Defenders of Wildlife

A lingering goodbye to some (not yet) endangered species

A lingering goodbye to some (not yet) endangered species
A lingering goodbye to some (not yet) endangered species

A lingering goodbye to some (not yet) endangered species

From my old ground-floor office window, I could see under the broad bridge-walkway that led from the parking lot to the main-floor building entrance. Throughout one spring, several years ago, I watched red-fox cubs grow and play and sleep there with their mother. They spent their days in the little woods that separated the widely spaced office buildings. Then came development: noisy machinery and concrete taking over their home. The woods vanished, except for a thin line of trees, and the foxes vanished, too. I don't know where they went or how they made their way through the busy streets and office buildings to a safer place, but no-one has seen them since.

At least we still have the geese, halting traffic as they cross the streets and parking lots with goslings trailing behind. They don't seem to worry about "civilization" encroaching on the remaining trees and grass and (artificial) lake.

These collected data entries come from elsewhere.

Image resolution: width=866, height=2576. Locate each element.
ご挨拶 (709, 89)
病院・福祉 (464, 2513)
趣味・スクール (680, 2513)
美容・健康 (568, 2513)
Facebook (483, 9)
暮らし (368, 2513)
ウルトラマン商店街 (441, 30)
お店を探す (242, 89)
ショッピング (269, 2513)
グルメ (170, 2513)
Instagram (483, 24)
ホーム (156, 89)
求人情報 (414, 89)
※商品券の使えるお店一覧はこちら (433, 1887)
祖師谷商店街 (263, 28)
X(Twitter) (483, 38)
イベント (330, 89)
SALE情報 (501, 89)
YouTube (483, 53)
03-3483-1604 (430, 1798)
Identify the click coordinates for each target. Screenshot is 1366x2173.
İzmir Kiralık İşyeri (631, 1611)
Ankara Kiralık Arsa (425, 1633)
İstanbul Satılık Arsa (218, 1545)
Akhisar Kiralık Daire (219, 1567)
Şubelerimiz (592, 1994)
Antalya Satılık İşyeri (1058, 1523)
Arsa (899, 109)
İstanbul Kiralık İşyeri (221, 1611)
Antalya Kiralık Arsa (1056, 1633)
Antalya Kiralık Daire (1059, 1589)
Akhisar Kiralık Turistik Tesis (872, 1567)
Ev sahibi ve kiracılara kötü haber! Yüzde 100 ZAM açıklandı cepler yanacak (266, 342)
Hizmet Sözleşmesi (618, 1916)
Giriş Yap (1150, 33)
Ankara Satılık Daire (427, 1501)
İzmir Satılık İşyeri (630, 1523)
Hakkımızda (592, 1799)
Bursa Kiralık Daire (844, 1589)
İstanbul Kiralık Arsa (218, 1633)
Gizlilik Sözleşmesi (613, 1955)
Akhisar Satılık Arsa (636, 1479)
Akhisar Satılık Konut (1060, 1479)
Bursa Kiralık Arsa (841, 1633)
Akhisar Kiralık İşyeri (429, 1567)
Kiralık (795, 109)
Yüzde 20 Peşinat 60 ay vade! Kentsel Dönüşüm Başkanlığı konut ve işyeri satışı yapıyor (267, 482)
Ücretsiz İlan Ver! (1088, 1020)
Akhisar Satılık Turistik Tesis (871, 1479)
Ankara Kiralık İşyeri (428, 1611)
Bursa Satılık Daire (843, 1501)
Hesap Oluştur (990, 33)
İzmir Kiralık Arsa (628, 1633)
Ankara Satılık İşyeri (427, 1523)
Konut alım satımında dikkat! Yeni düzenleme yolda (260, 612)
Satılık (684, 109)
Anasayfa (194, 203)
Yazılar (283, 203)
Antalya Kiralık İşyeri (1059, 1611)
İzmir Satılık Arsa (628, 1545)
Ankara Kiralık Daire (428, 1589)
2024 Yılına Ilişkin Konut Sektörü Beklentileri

But then, they can fly away north come spring and return in the fall - foxes can't.

Neither the foxes nor the geese are on the endangered species list yet, but if we don't do something to keep the planet from being turned into one giant, polluted parking lot intersected by high-rises, it can happen.

I wish I had thought to take pictures of the foxes, but it's too late for that. At least I have photos of a family of geese commuting on the road beside yet another artificial lake.